*** Available data ***

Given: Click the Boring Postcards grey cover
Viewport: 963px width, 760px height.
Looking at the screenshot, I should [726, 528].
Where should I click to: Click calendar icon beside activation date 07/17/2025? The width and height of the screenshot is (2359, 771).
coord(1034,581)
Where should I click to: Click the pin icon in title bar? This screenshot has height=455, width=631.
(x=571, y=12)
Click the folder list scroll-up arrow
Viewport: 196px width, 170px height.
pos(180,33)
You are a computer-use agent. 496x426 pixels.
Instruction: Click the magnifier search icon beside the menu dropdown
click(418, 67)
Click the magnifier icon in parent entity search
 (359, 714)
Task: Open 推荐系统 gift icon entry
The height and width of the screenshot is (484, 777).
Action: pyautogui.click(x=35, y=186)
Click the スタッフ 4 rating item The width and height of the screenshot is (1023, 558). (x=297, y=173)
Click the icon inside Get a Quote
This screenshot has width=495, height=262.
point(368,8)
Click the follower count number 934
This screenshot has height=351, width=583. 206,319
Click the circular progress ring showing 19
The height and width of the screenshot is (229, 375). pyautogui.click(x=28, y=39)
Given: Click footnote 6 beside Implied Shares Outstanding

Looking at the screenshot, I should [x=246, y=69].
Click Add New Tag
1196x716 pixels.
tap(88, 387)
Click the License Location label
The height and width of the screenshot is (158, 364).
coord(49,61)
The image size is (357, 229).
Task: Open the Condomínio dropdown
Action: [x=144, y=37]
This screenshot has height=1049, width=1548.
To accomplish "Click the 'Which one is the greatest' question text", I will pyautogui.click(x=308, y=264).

*** End of Available data ***

**Task instructions:** From the line holding "Click the icon inside Get a Quote" down to the last line of the records above, restate each line exactly as written.

**Task result:**
Click the icon inside Get a Quote
This screenshot has width=495, height=262.
point(368,8)
Click the follower count number 934
This screenshot has height=351, width=583. 206,319
Click the circular progress ring showing 19
The height and width of the screenshot is (229, 375). pyautogui.click(x=28, y=39)
Given: Click footnote 6 beside Implied Shares Outstanding

Looking at the screenshot, I should [x=246, y=69].
Click Add New Tag
1196x716 pixels.
tap(88, 387)
Click the License Location label
The height and width of the screenshot is (158, 364).
coord(49,61)
The image size is (357, 229).
Task: Open the Condomínio dropdown
Action: [x=144, y=37]
This screenshot has height=1049, width=1548.
To accomplish "Click the 'Which one is the greatest' question text", I will pyautogui.click(x=308, y=264).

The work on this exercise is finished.